For many years, I passed the wall at the end of Eberswalder Straße every day on my way to my studio in Prenzlauer Berg. The viewing platform was on the other side. And of course the Wall was also a theme in my art. So I created paintings with the titles: “Mauerspringer”, “Belle Vue” or “Mann vor Mauer”. I really wanted to paint these paintings, even though I knew that I couldn’t officially exhibit them at the time.

In the summer of 1989, the Künstlerhaus Bethanien organized an exhibition with young artists from the GDR. On the morning of November 9, my friend Sabine Herrmann and I drove to West Berlin to see the exhibition and visit some friends. In the evening, on the way back, we crossed the checkpoint in Friedrichstraße. What we found there was a completely confusing situation, which we didn’t understand at first because we hadn’t heard the news. Thousands of people were pushing and shoving their way from East to West. The wall had been opened. It was a profound experience to be part of the Peaceful Revolution and to witness the fall of the Berlin Wall.

The time that followed was incredible. Western interest in the art created in the GDR was initially great. Right in January 1990, an extensive exhibition was shown in Paris at La Villette, a former Parisian slaughterhouse. It was co-organized by Christoph Tannert and supported by the French Minister of Culture, Jack Lang. In performances, exhibitions and concerts, two hundred artists, actors, fashion designers, dancers and art collectives gave an insight into the young cultural landscape of the GDR. In my memory, it was the best retrospective of the 1980s and the last chapter of a decade of art in East Germany. This legendary event ended with an evening reception with François Mitterrand at the Elysée Palace. Read more here.

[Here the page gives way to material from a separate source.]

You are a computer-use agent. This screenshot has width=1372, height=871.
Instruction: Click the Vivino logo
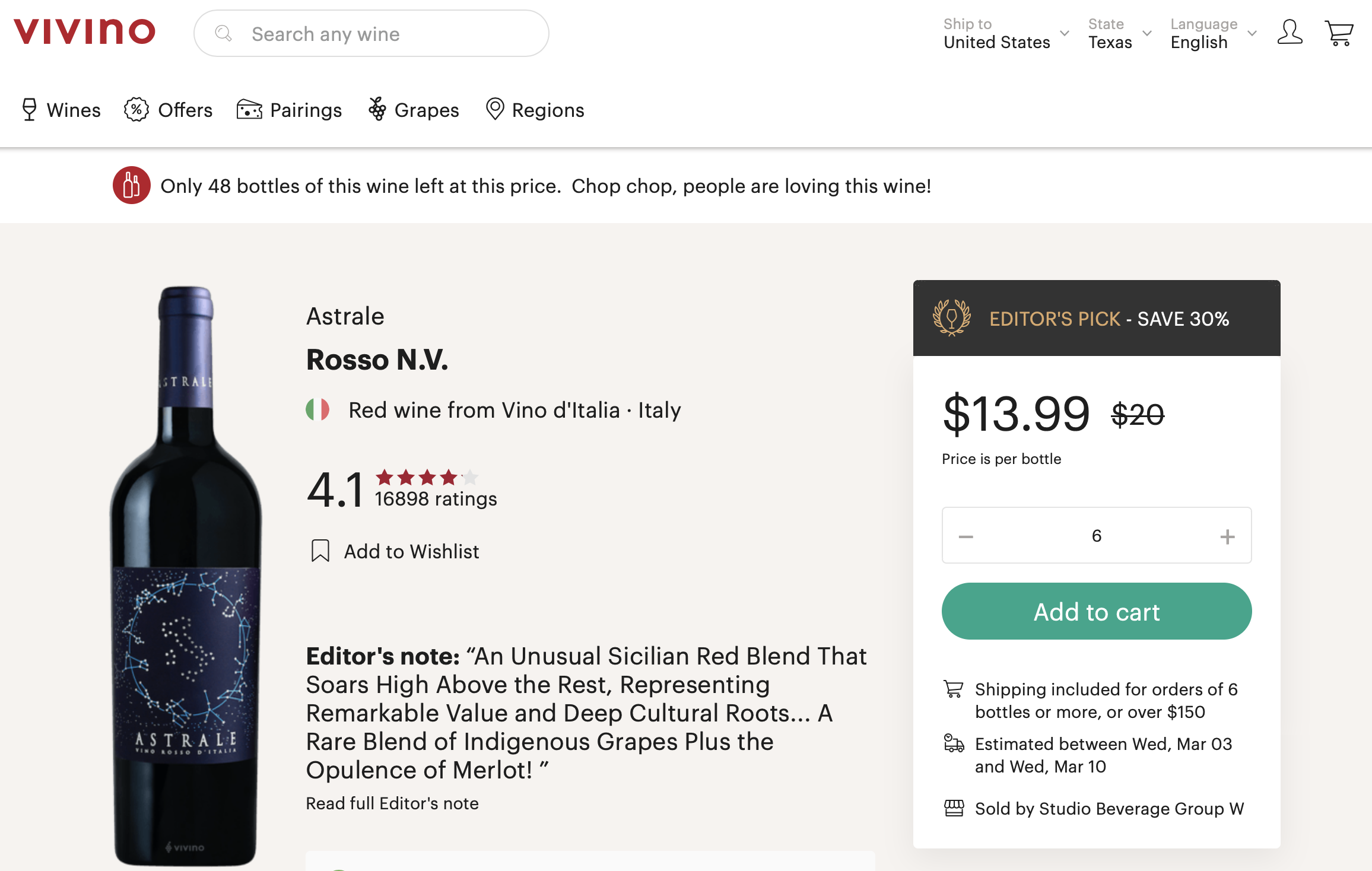point(84,31)
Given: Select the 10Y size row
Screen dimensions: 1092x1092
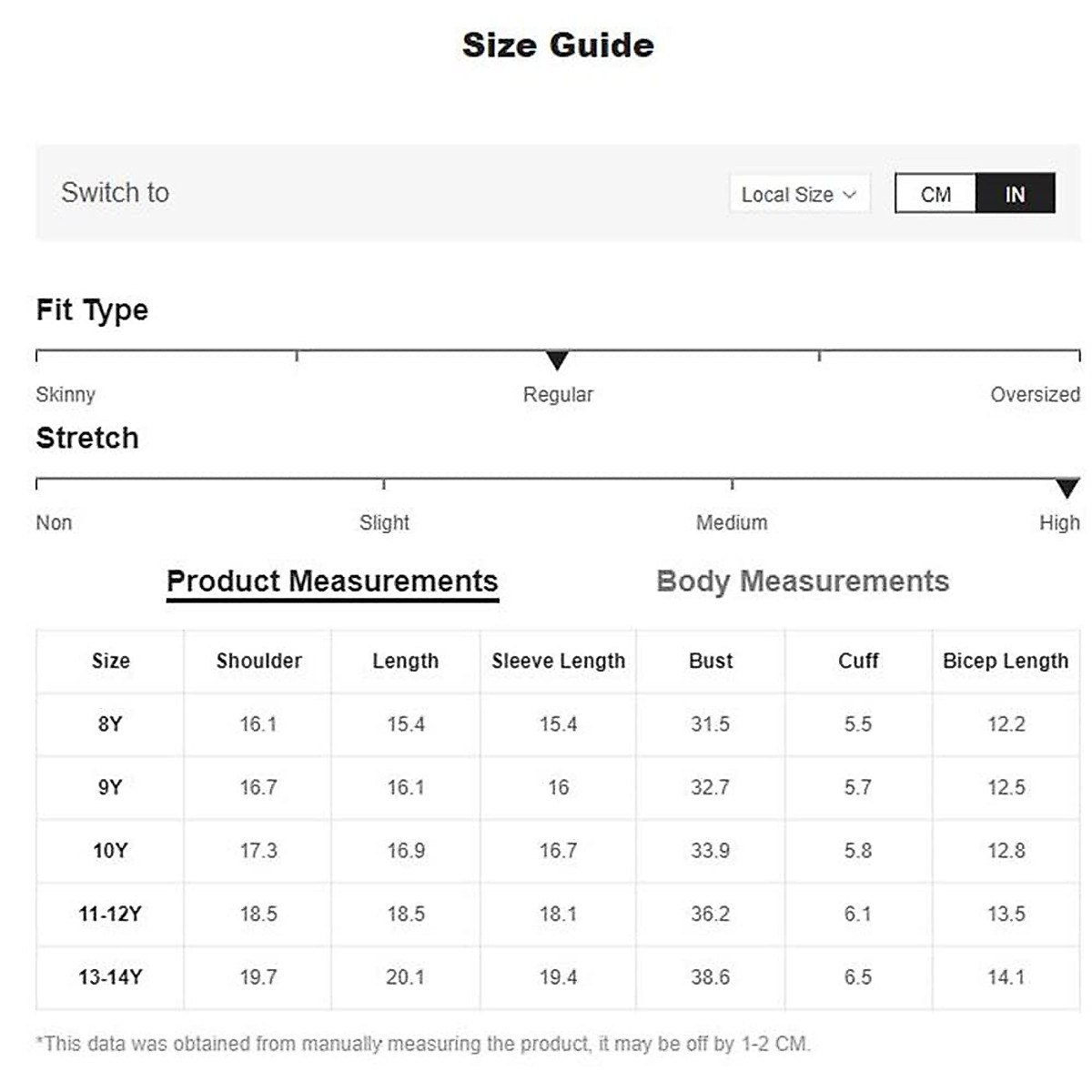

Only a few months after the fall of the Wall, I was invited to the Biennale di Venezia to exhibit my paintings. The Museum Berlinische Galerie organized the exhibition Ambiente Berlin, an overview of art in West Berlin, extended by (only) 5 artists from East Berlin. The exhibition was shown in the main Italian pavilion in the Gardinis. It was all very exciting and new: the trip, Venice, the openings and all the art people.

Most of my pictures from the 1980s are in public or private collections. Sometimes I miss them. These paintings are very expressionistic – music and my experience of the Cold War influenced them. When Georg Baselitz made remixes of his own work, it inspired me to repaint some of my old paintings. I started with Seele brennt from 1989, using the reproduction from the catalog of the 44th Venice Biennale (1990) as a model, which I “repainted” on a small canvas. The painting process turned out to be a journey into my past: between fumes of turpentine, I suddenly remembered the music I was listening to at the time (Einstürzende Neubauten – Halber Mensch), my “fights” with the canvas and my life in East Berlin. The REMIXES became my Madeleines (Marcel Proust) – “the essence of the past” – and brought back long-lost memories.